→ **TASK BRIEF**
Scan the records for the word "agent". Copy each line that includes it.

[Opening ENTRIES SHOWN section]

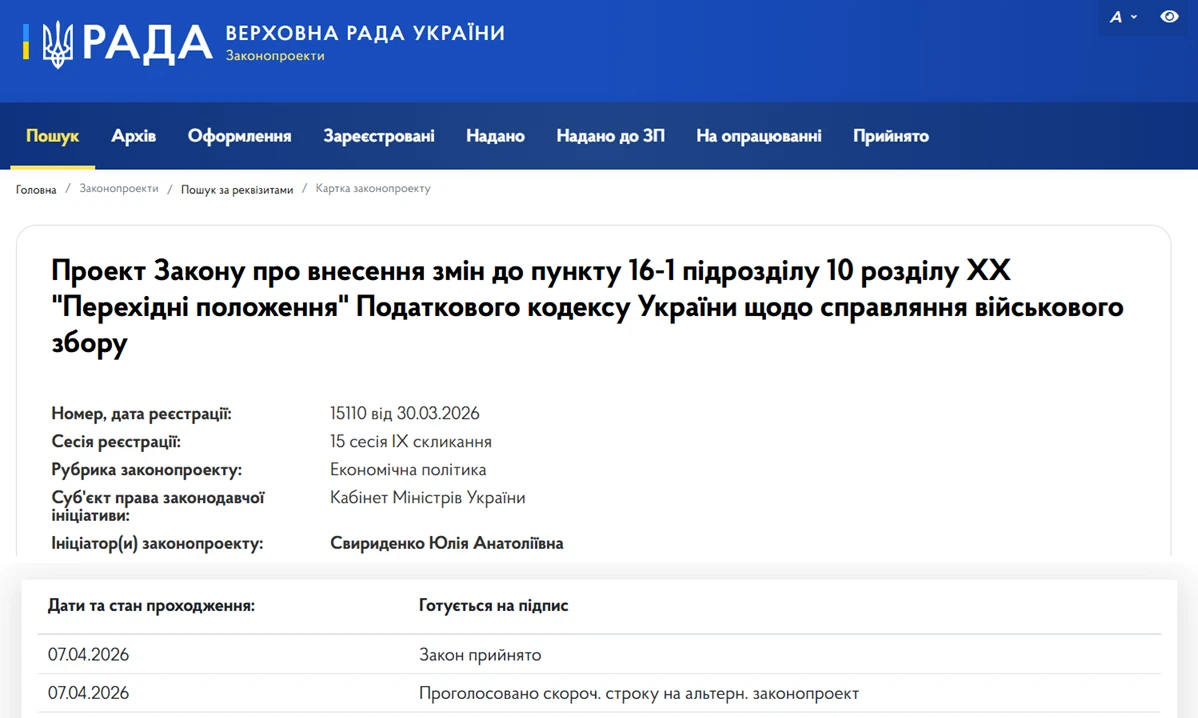Open initiator Свириденко Юлія Анатоліївна
The width and height of the screenshot is (1198, 718).
pyautogui.click(x=447, y=543)
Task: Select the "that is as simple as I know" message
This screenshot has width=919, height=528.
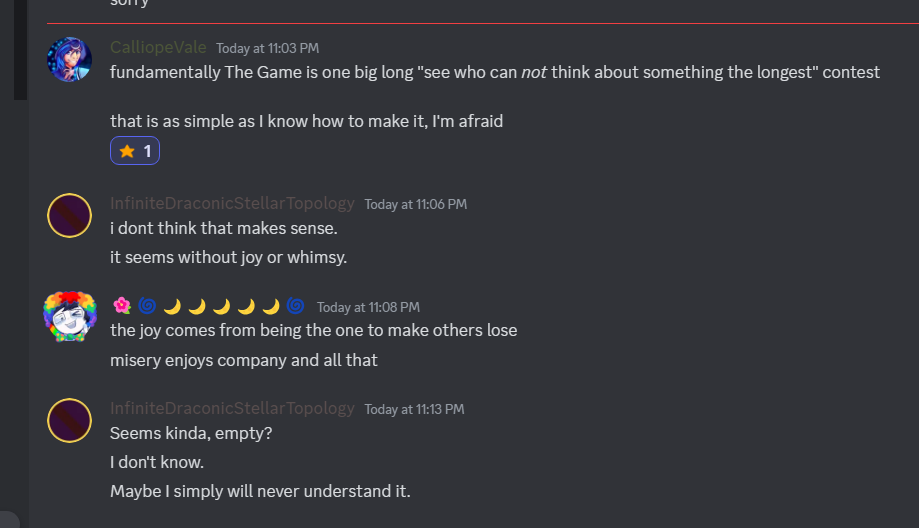Action: point(306,121)
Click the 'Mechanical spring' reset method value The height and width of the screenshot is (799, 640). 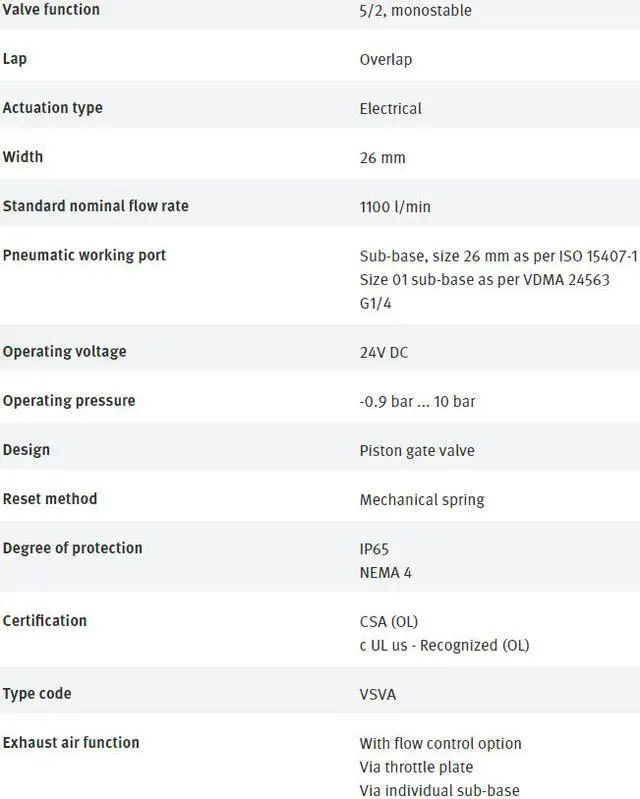pyautogui.click(x=421, y=499)
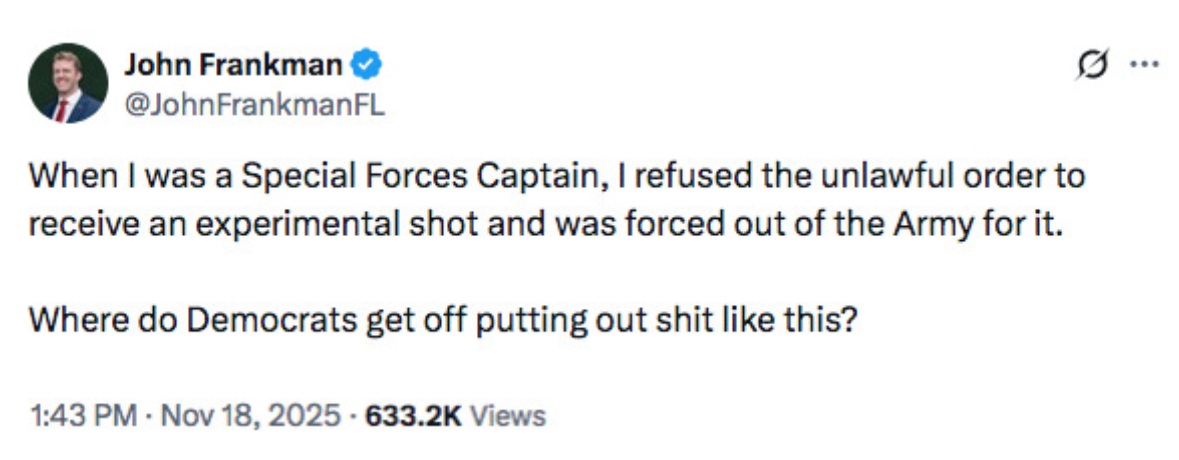This screenshot has height=460, width=1179.
Task: Click the display name John Frankman
Action: [x=234, y=67]
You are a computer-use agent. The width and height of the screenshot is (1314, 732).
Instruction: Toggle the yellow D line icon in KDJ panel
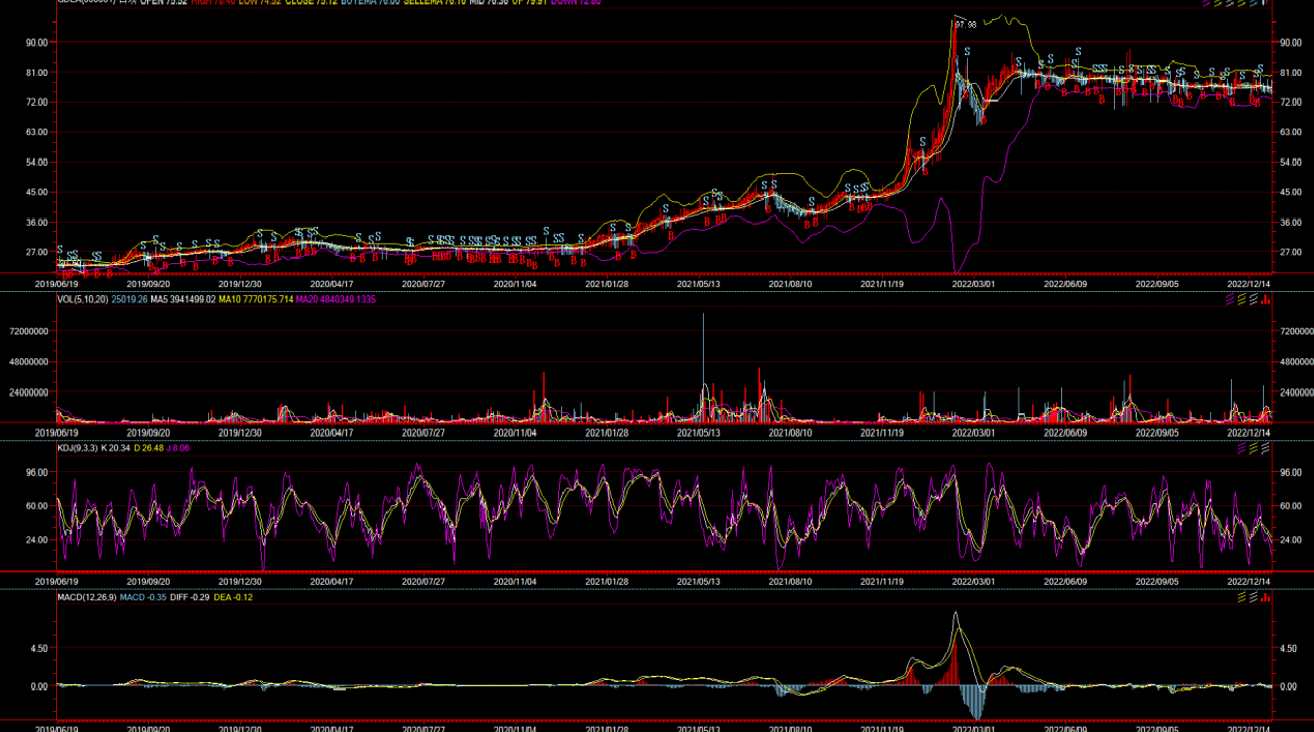point(1254,448)
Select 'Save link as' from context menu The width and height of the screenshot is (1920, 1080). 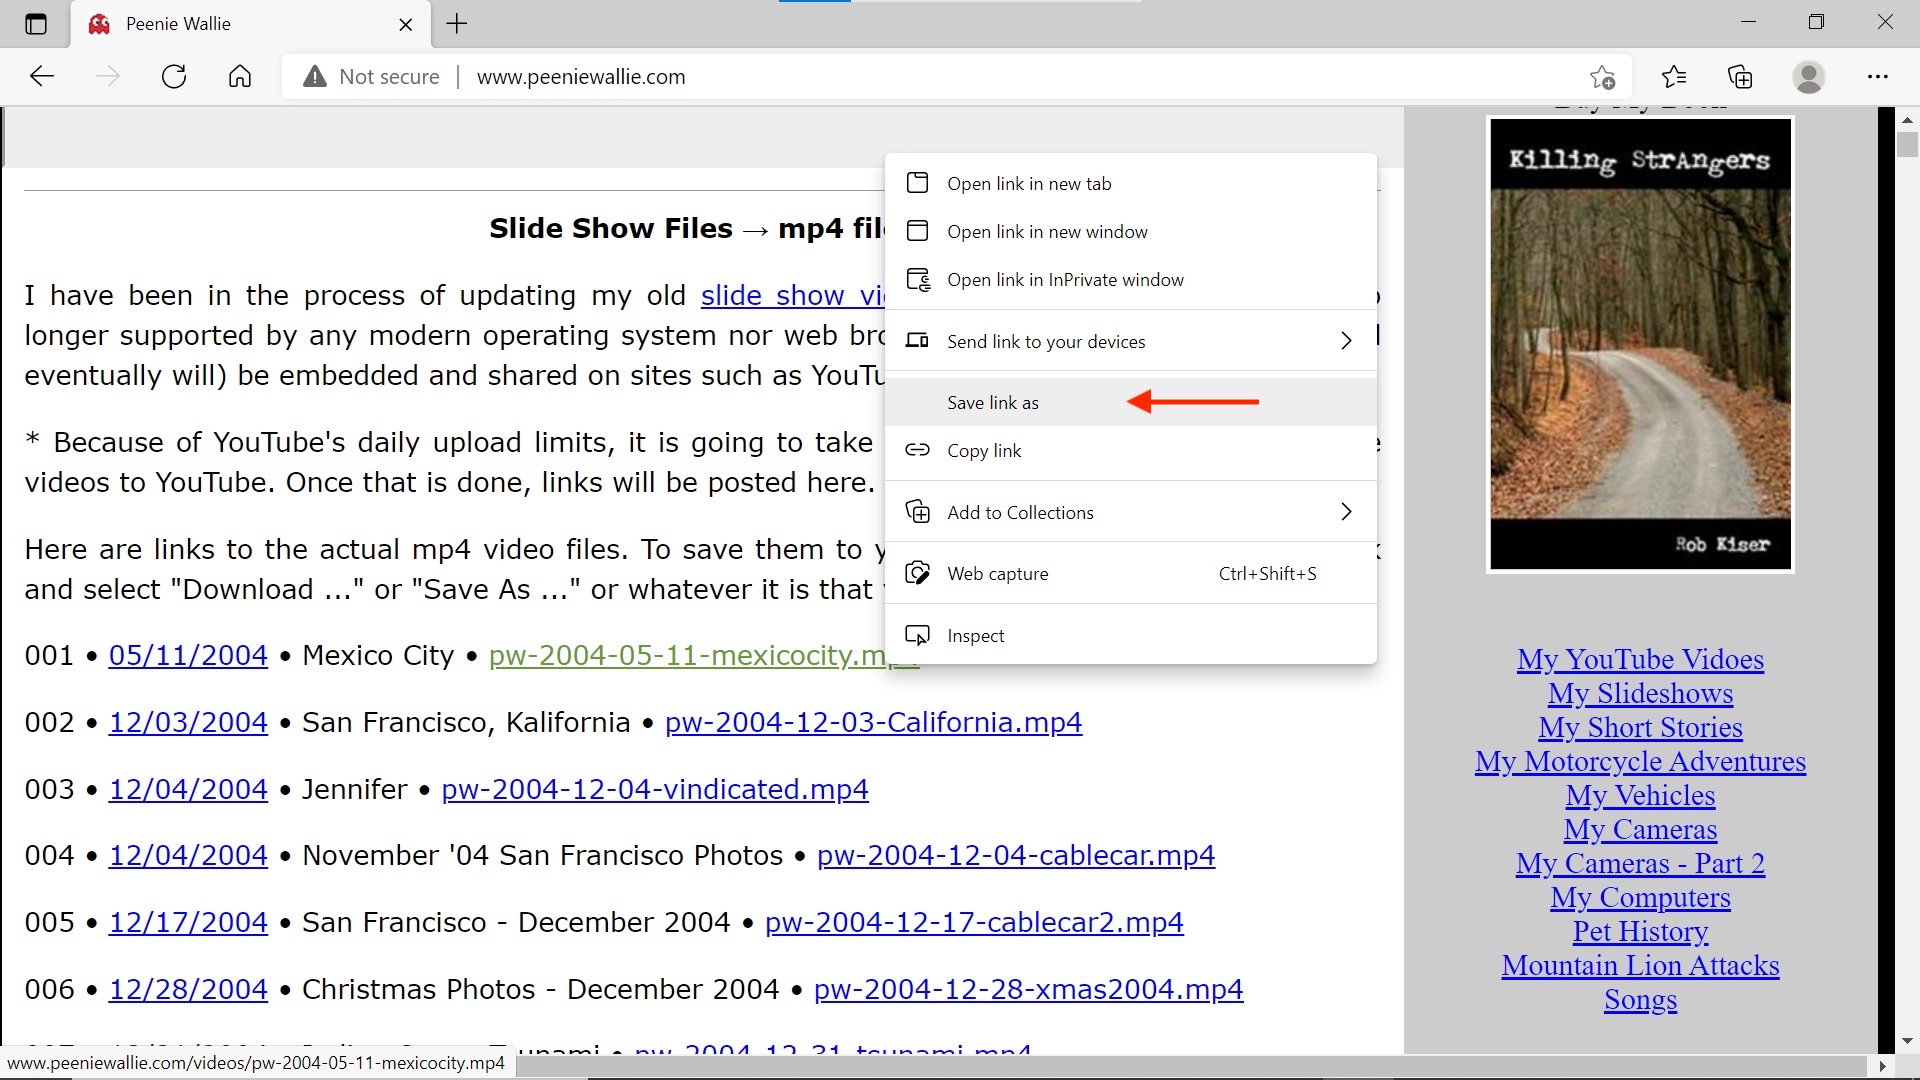pos(993,402)
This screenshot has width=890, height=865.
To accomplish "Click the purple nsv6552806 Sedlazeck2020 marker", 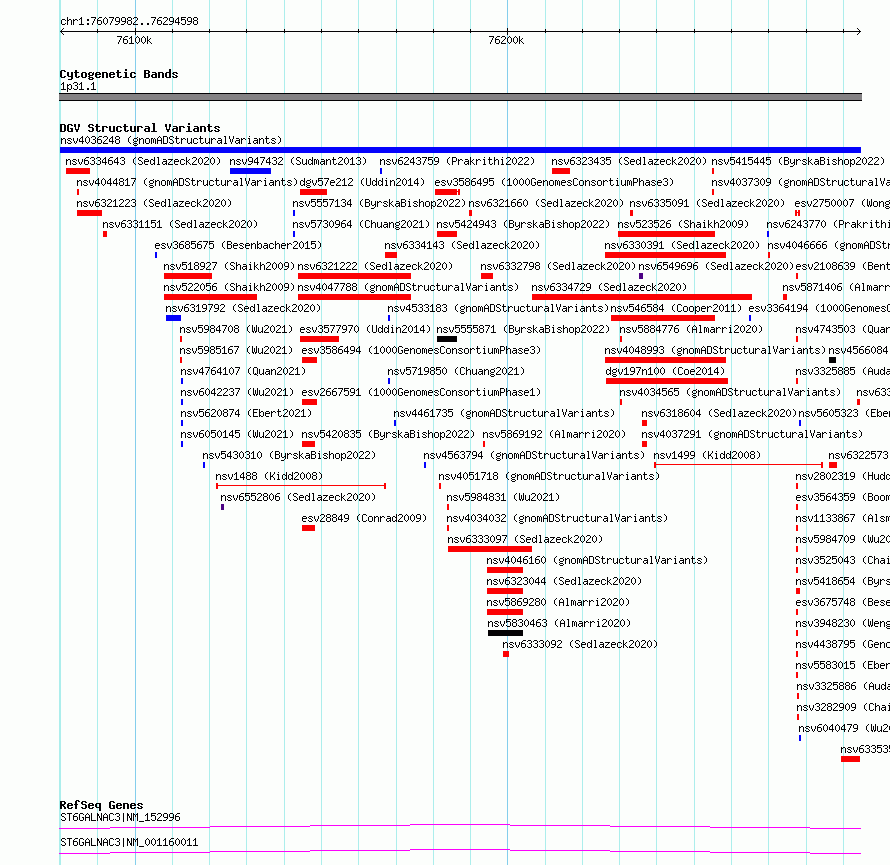I will pos(222,507).
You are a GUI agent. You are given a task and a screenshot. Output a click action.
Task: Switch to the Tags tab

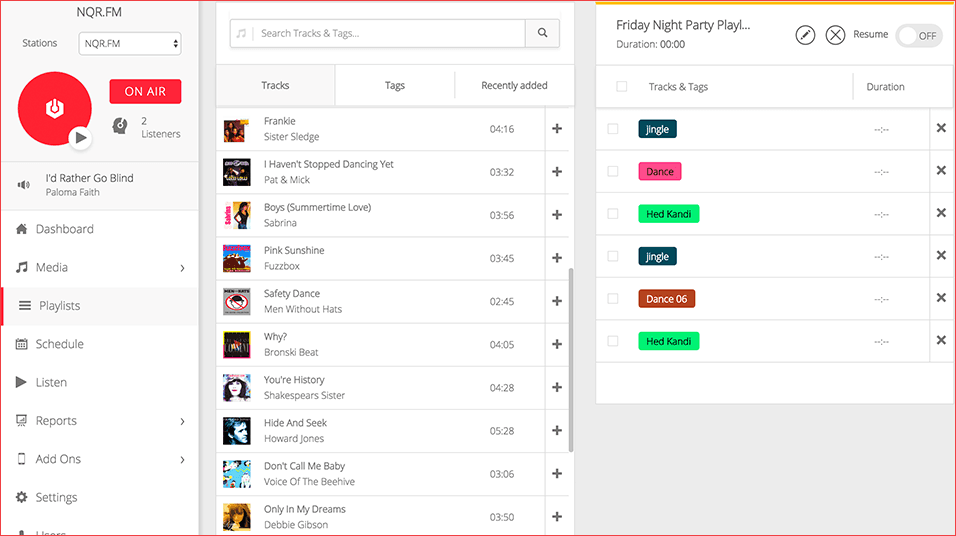(x=395, y=86)
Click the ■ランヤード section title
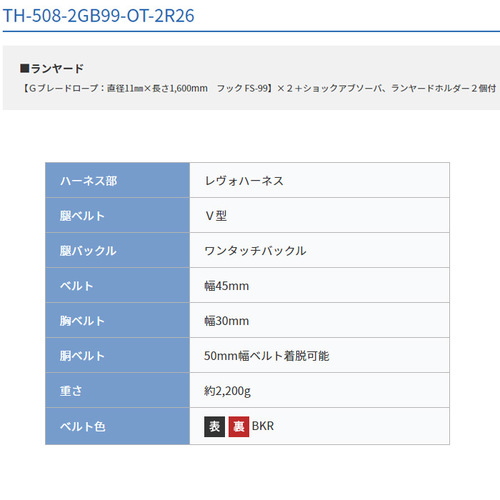The width and height of the screenshot is (500, 500). (x=52, y=68)
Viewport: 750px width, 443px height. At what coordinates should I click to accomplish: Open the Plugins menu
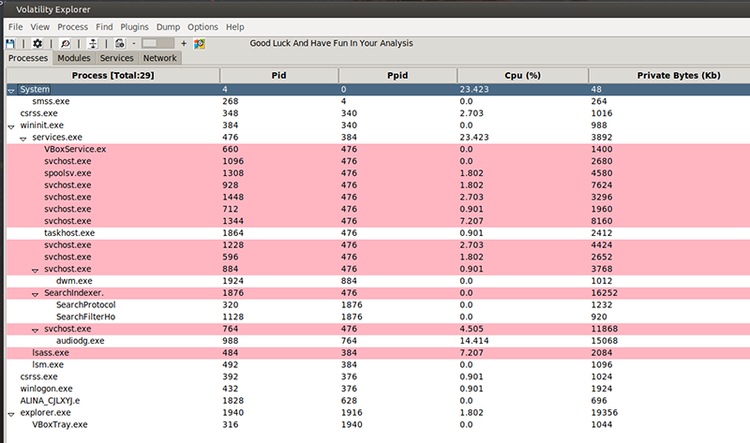tap(134, 27)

[Closing ENTRIES SHOWN section]

→ **WRITTEN SOLUTION**
You are a computer-use agent. The width and height of the screenshot is (1314, 732).
You are a GUI agent. You are given a task and a screenshot. Output a click action.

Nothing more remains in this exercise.